むし歯(処置した歯を含む)を経験した人の割合の推移を、年齢別に示した図をご覧ください。
永久歯のむし歯保有者率の推移(歯科疾患実態調査)
19歳以下の年齢集団では、昔と比べて大きく減少しているのですが、一方で25歳以上ではほとんど減っていないことが分かります。
中高年になると、歯ぐき(歯肉)が後退して歯の根元部分が現れてきます。ここにプラーク(歯垢)が堆積し、その中の一部の細菌から酸が産生されて歯が溶けたものを「根面むし歯」といいます。
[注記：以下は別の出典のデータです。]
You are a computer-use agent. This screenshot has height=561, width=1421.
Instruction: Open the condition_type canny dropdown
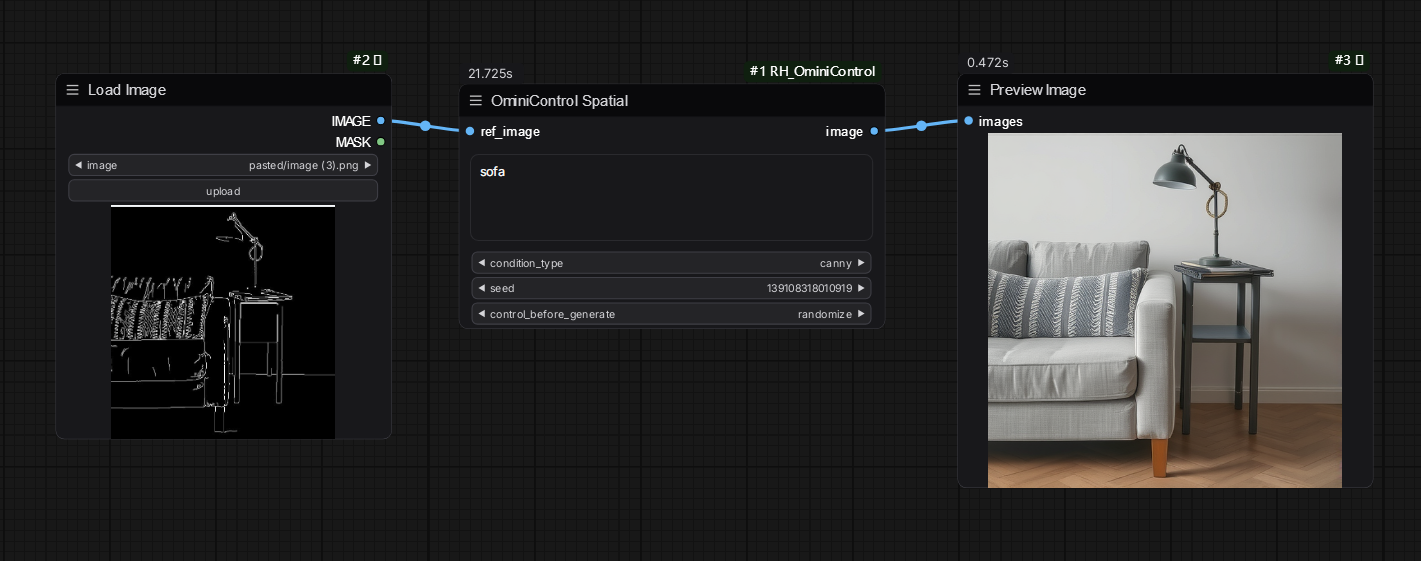[671, 263]
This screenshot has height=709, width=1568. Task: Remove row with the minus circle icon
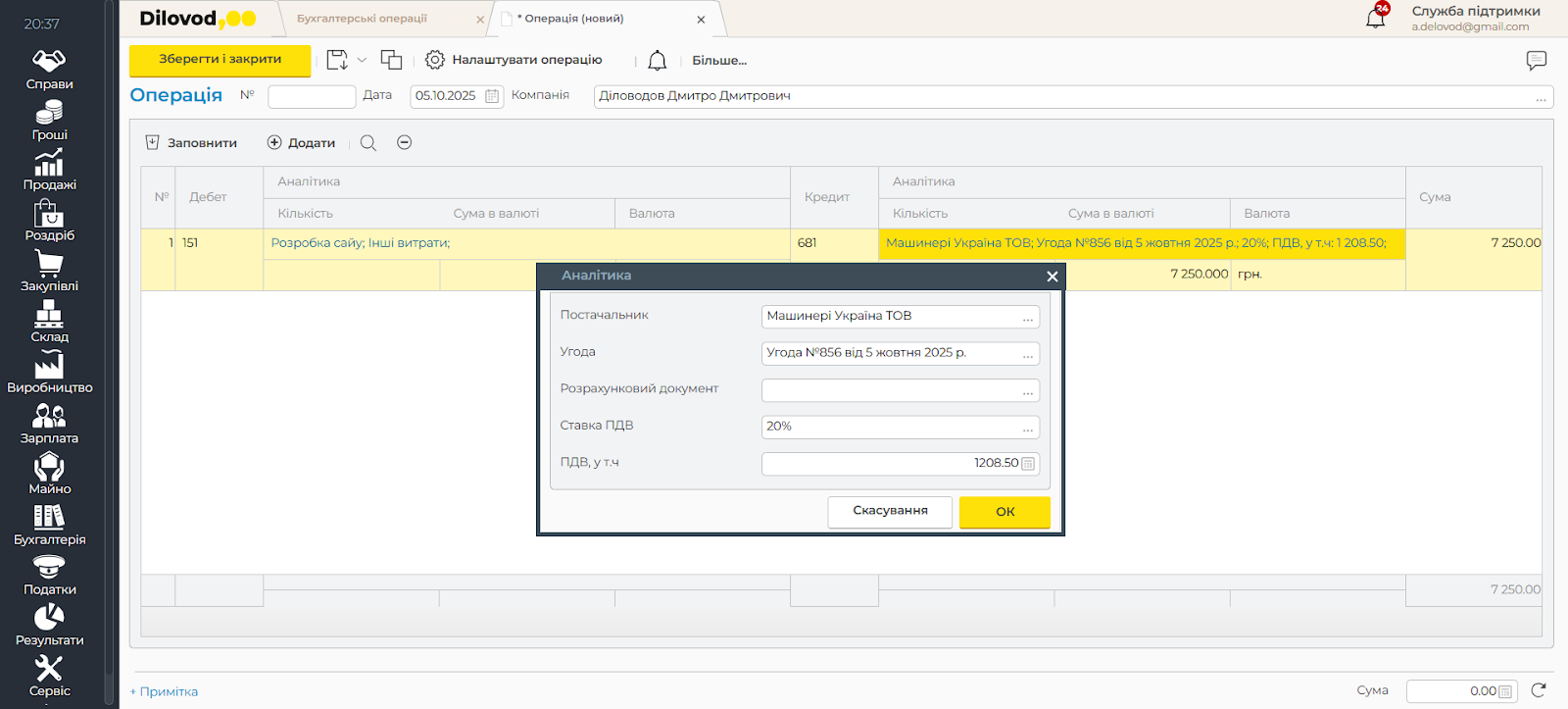404,143
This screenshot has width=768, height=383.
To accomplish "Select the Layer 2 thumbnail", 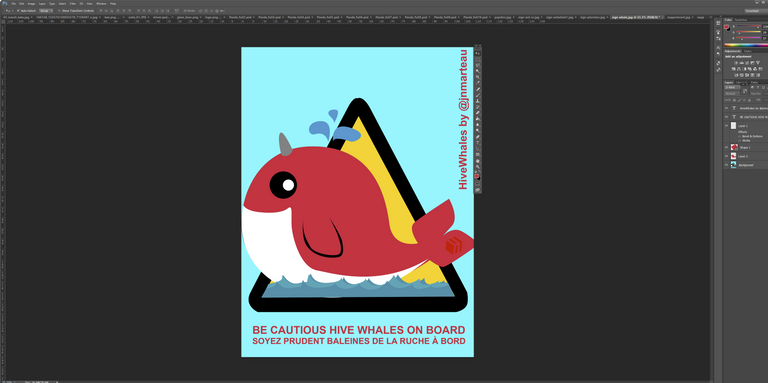I will (x=734, y=156).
歯ぐきが後退する理由は、加齢、不適切なブラッシング、歯周病などです。歯の表面は硬くて丈夫なエナメル質で覆われていますが、歯の根元部分は薄いセメント質で覆われており、その下には軟らかい象牙質があります。そのため、歯ぐきが下がり、歯の根元が露出すると、むし歯になりやすくなります。
大人むし歯の有病率(歯肉退縮がある者での割合)
「根面う蝕の臨床戦略」(杉原直樹・高柳篤史監著、18ページ、クインテッセンス出版株式会社、2018年)より引用改変
男性は30歳、女性は40歳以上になると大人むし歯が増加してきます。大人むし歯の一番大きな原因は歯ぐきの後退ですので、この原因を取り除き、かかりつけの歯科医院で定期的な歯科検診を受け、保健指導(ブラッシング指導)や予防処置を行ってもらうことが大切です。